Once the deed is committed we learn of Macbeth's deep remorse. This ties in with his nature as a gentle person. Macbeth is totally overwhelmed by what he has done and believes that his guilt will never fade.
Will all great Neptune's ocean wash this blood
Clean from my hand? No, this my hand will rather
The multitudinous seas in incarnadine,
He is assured by his wife, though, that it is not an issue he should be too concerned about.
As the play progresses, Macbeth loses all of his goodness and integrity. He quickly devolves into a ruthless, murderous tyrant. His further degradation becomes apparent soon after Duncan's murder. First, he is deceitful when he lies about why he killed Duncan's guards and claims that his vengeance was out of love for Duncan:
...who could refrain,
That had a heart to love, and in that heart
Courage to make 's love known?
Once he is ensconced on the throne he becomes corrupted by the power his position yields. He becomes paranoid and feels insecure. As a result, he plots Banquo's assassination and states, in Act 3, Scene 1:
To be thus is nothing;
But to be safely thus.—Our fears in Banquo
His guilt at killing his friend overwhelms him, though, and he imagines seeing Banquo's ghost. This, however, does not stop him from committing further bloodshed, and he sends out assassins to kill whomever is against him.

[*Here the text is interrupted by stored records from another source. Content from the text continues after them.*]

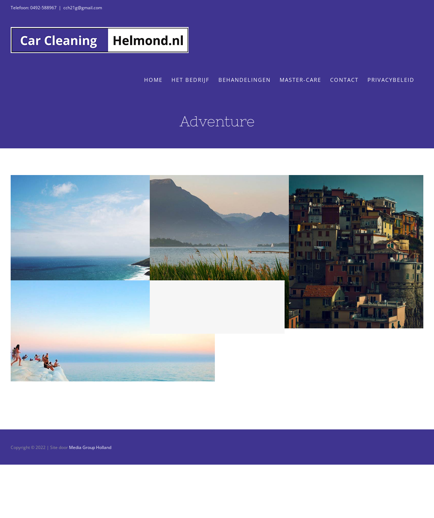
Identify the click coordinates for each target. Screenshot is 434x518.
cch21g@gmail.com (82, 8)
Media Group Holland (90, 447)
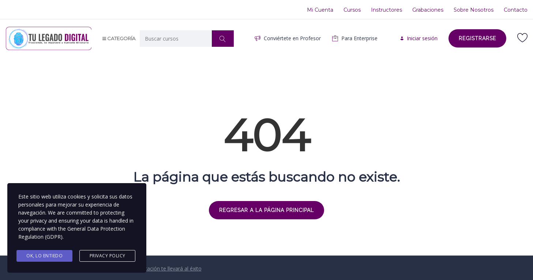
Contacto (516, 10)
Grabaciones (427, 10)
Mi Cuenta (320, 10)
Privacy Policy (107, 256)
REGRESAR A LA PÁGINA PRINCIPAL (266, 210)
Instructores (386, 10)
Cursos (352, 10)
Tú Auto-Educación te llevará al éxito (158, 268)
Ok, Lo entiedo (44, 256)
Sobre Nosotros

He becomes more bloodthirsty and has Macduff's entire family and his servants assassinated.
By Act 4, we know that Macbeth has become so malevolent that even the witches recognize his malice. When they hear him arrive they comment, "Something wicked this way comes." At this point, they also make him believe that he is invincible. The witches predict, firstly, that "none of woman born" will be able to harm him and then that only when Birnam wood comes to Dunsinane shall he be vanquished. He cries out:
Then live, Macduff: what need I fear of thee?
Who can impress the forest, bid the tree
Unfix his earth-bound root? Sweet bodements! good!
In the end, though, Macbeth is honest enough to admit his foolishness when he realizes how the witches misled him through paradox and equivocation. He states, in Act 5, Scene 5:
I pull in resolution, and begin
To doubt the equivocation of the fiend
That lies like truth:
When he confronts Macduff in a fight to the death, he finally accepts just how much he has been deceived:
Accursed be that tongue that tells me so,
For it hath cow'd my better part of man!
And be these juggling fiends no more believed,
That palter with us in a double sense;
He curses the witches for their lies, for he has just heard that Macduff's birth was not natural but that he was removed from his mother's womb by Caesarean section. He refuses to fight anymore but also refuses to surrender. In a final act of courage and honor, he challenges Macduff to a battle:
Yet I will try the last. Before my body
I throw my warlike shield. Lay on, Macduff . . .
Macduff kills him and then presents his head to all and sundry.
Most of the information a reader learns about Macbeth during the course of Shakespeare's Macbeth is revealed, rather than directly spoken. So when you ask for quotes that actually describe Macbeth's character, rather than reveal it, you're eliminating most of the play. In other words, most of the characterization in the play is shown, rather than told. That said, I'll mention one line for you.
In Act 4.1, after the witches have prepared a nasty brew, presumably for Macbeth to drink so he will see visions, just before Macbeth enters the scene, the Second Witch says:
Something wicked this way comes. (Act 4.1.45)
That accurately states Macbeth's character. He is wicked.
I'll mention one other line briefly. Referring to Macduff failing to attend Macbeth's feast, Lennox says:
His presence at the tyrant's feast,... (Act 3.6.21-22)
He refers to Macbeth as a tyrant. That is also direct characterization.